▶ **AUFGABEN**:
• a. Nenne sämtliche Datumsangaben, die im Seitenauszug vorkommen.
• b. Gib einen Abschnitt aus dem Seitenauszug wortgetreu wieder. Setze bei den Worten „II. Die Berufung“ ein und höre nach „Art. 17 DSGVO.“ auf.

▶ **SEITENAUSZUG**:
****************************************
II. Die Berufung des Klägers ist teilweise begründet. Das Sozialgericht hat die Klage zu Unrecht in vollem Umfang abgewiesen. Der angefochtene Bescheid vom 22.01.2021 in der Gestalt des Widerspruchsbescheides vom 08.04.2021 ist teilweise rechtswidrig und beschwert den Kläger i.S.v. § 54 Abs. 2 Satz 1 SGG. Dieser hat teilweise Anspruch auf Löschung seiner Daten beim Beklagten gemäß Art. 17 DSGVO.
1. Die DSGVO entfaltet als Verordnung in allen Mitgliedsstaaten unmittelbare Geltung (Art. 288 Abs. 2 AEUV). Der räumliche Anwendungsbereich der DSGVO ist gemäß Art. 3 Abs. 1 DSGVO eröffnet, weil der Beklagte seinen Sitz in Deutschland hat. Der Beklagte hat personenbezogene Daten des Klägers jedenfalls gespeichert i.S.d. Art. 2 Abs. 1 DSGVO. Ob die DSGVO im Bereich der Sozialpolitik (vgl. Art. 4 Abs. 2 lit. b AEUV zur geteilten Zuständigkeit) unmittelbar auf die Datenverarbeitung im Bereich des SGB II anwendbar ist (vgl. Art. 2 Abs. 2 a DSGVO) ist zweifelhaft, weil Voraussetzungen und Umfang besonderer beitragsunabhängiger Geldleistungen nicht unionsrechtlich determiniert sind (vgl. EuGH, Urteil vom 11.11.2014 – C-333/14 – Dano – juris, Rn. 89); dies kann jedoch offenbleiben, weil die DSGVO jedenfalls gemäß § 35 Abs. 2 Satz 2 SGB I entsprechend Anwendung findet (BSG, Urteil vom 14.05.2020 – B 14 AS 7/19 R – juris, Rn. 18).
2. Gemäß Art. 17 Abs. 1 DSGVO hat die betroffene Person das Recht, von dem Verantwortlichen zu verlangen, dass sie betreffende personenbezogene Daten unverzüglich gelöscht werden, und der Verantwortliche ist verpflichtet, personenbezogene Daten unverzüglich zu löschen, sofern (unter anderem) nach lit. a die personenbezogenen Daten für die Zwecke, für die sie erhoben oder auf sonstige Weise verarbeitet wurden, nicht mehr notwendig sind oder nach lit. d die personenbezogenen Daten unrechtmäßig verarbeitet wurden. Dies gilt nach Abs. 3 nicht, soweit die Verarbeitung erforderlich ist nach (unter anderem) lit. b zur Erfüllung einer rechtlichen Verpflichtung, die die Verarbeitung nach dem Recht der Union oder der Mitgliedstaaten, dem der Verantwortliche unterliegt, erfordert, oder zur Wahrnehmung einer Aufgabe, die im öffentlichen Interesse liegt oder in Ausübung öffentlicher Gewalt erfolgt, die dem Verantwortlichen übertragen wurde oder nach lit. e zur Geltendmachung, Ausübung oder Verteidigung von Rechtsansprüchen.
****************************************
▶ **ANGEZEIGTE INFORMATIONEN**:
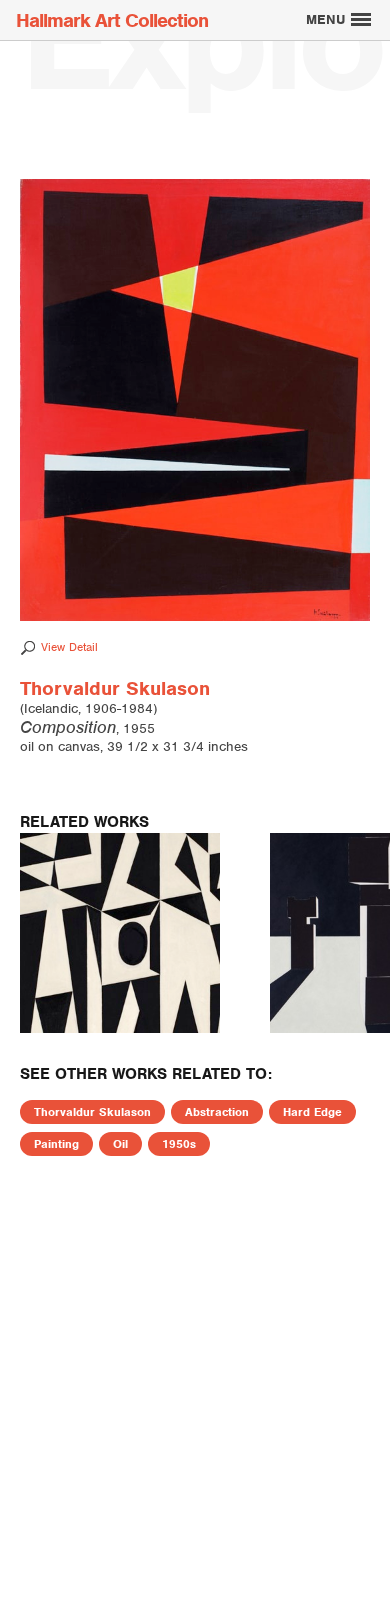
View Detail (69, 647)
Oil (120, 1144)
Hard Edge (312, 1112)
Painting (56, 1144)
****************************************
▶ **VOLLSTÄNDIGE ANTWORTEN**:
• a. 22.01.2021, 08.04.2021, 11.11.2014, 14.05.2020

• b.
II. Die Berufung des Klägers ist teilweise begründet. Das Sozialgericht hat die Klage zu Unrecht in vollem Umfang abgewiesen. Der angefochtene Bescheid vom 22.01.2021 in der Gestalt des Widerspruchsbescheides vom 08.04.2021 ist teilweise rechtswidrig und beschwert den Kläger i.S.v. § 54 Abs. 2 Satz 1 SGG. Dieser hat teilweise Anspruch auf Löschung seiner Daten beim Beklagten gemäß Art. 17 DSGVO.